I think we can all agree that Big is one of Tom Hanks finest roles. I know, I know, he's won awards and gotten more critical acclaim for a lot of his other movies, but that's not the point here.
I know that Cast Away was great and Sully was amazing and Captain Phillips was absolutely breathtaking, but can we talk about Big for a second instead.
This movie is an absolute trip. It is actually an Academy Award nominated film, so technically it's on the same level of awesome as those other classics, but this one has a plot that leaves you screaming "WAIT WHAT?!" at least a dozen times.
Let's go through this movie and see if we can't try to make sense of it, or if we can't we can at least we can try to come to terms with the nonsense that this glorious movie gave us.
So wait, the 13-year-old boy turns into a 30-year old?
Yes, this movies entire plot is based on the fact that a 13-year-old boy wished to become "big", and the magical Zoltar machine dispensed a card that said "your wish is granted". When formerly little Josh Baskin wakes up in the morning, he's a 30-year-old man. Then hilarity ensues.
How did Josh's family not notice a 30-year-old running around their house?
First of all, he steals his dad's clothes. Does his dad just not notice that there are clothes missing?
Second of all, wouldn't you hear all the thumping and screaming and stuff? Maybe go check on your kid? I know teenagers are noisy sometimes, but this seems like it's taken to another level.
This would have been a very different movie if he was caught, but still. It goes to a wild place.
How did they pick up that machine so fast?
It was completely gone by the time he woke up to go to school. He was awake at a reasonable time and went right to find the machine right away but it was gone. What kind of company actually comes before 9 am because they are the ones I want to make appointments with. My appointments always say between 9-5 and then show up at 6:30.
Why would he think his mom would recognize him?
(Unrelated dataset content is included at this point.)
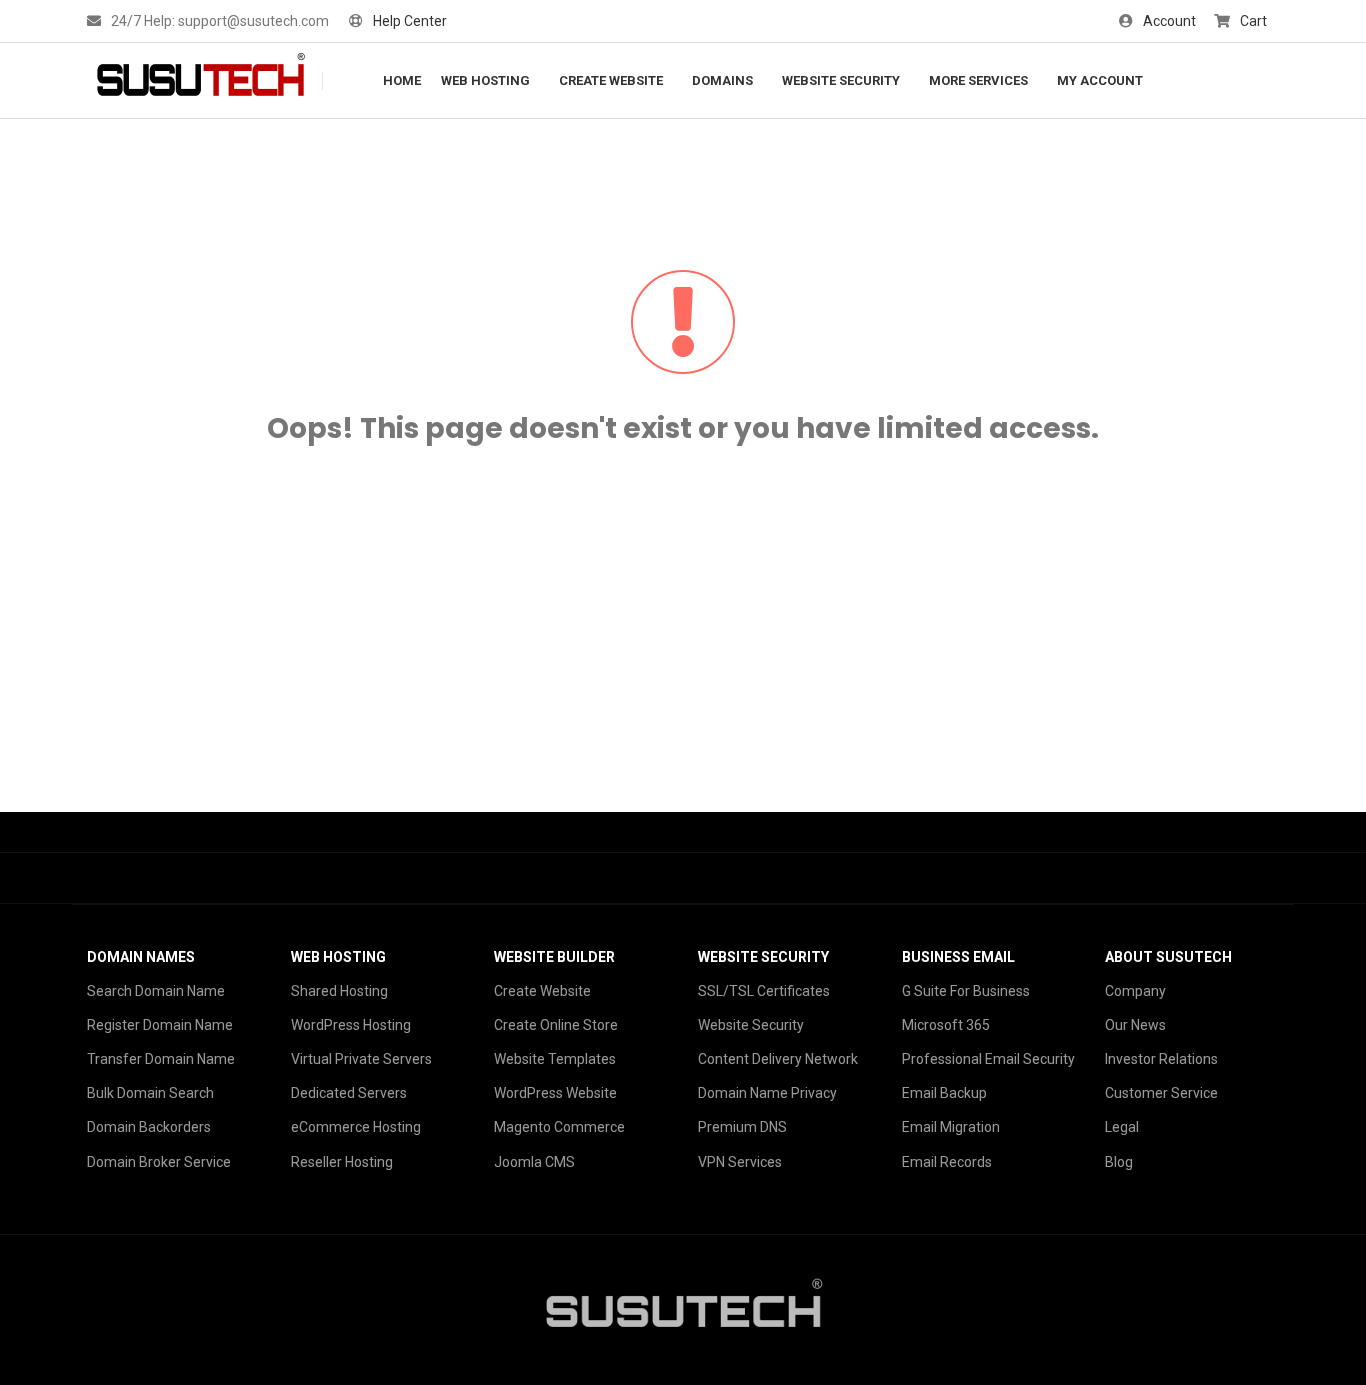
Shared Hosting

He's suddenly a 30-year-old man asking to come into their house, why would his mom believe him? Did she not teach him stranger danger? I know that he's not actually a stranger, but it's still a weird assumption.
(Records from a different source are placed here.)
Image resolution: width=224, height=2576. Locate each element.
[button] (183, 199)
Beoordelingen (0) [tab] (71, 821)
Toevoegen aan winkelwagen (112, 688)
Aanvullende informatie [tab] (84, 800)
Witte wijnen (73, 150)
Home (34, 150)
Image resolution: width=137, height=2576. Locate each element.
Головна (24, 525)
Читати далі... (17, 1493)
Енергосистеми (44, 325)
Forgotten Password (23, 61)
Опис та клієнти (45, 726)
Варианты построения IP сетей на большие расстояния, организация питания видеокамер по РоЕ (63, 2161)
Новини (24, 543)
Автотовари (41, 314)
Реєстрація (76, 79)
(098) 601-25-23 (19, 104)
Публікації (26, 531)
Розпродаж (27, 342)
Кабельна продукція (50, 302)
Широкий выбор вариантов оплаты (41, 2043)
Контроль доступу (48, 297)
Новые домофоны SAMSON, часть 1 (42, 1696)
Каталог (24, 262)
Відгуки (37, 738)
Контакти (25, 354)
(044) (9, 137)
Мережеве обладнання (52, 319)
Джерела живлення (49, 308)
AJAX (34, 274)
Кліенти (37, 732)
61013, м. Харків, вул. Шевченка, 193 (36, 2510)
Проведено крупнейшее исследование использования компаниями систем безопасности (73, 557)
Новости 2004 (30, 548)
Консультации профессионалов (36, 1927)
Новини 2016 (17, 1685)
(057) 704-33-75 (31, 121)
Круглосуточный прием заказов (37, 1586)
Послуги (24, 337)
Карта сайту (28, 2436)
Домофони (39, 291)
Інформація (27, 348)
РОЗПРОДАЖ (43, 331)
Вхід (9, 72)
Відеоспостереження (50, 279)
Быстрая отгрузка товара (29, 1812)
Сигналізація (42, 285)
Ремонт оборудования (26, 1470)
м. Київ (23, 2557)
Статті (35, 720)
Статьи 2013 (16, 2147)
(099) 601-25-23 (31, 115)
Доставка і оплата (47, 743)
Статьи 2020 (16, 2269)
However, she could have tried to ask him some questions that he wouldn't have known if he wasn't him right? That's how it works in these movies, you have to prove that you're them by singing a song or revealing a secret.
I guess she's way too freaked out to give him the chance - and for good reason - but it would have saved a lot of the future issues if she had just taken in this young man and taken him to get a psych evaluation.
Billy trusts it's him just based on a song, why doesn't he convince the Baskins?
Is there seriously no way that another human has heard them sing this song? Even if you do trust that it's him, don't you think he could have maybe called Josh's parents and been like, "Hey listen, I know it's totally insane, but he knew all the words so it's him. Be cool and let him stay in his room."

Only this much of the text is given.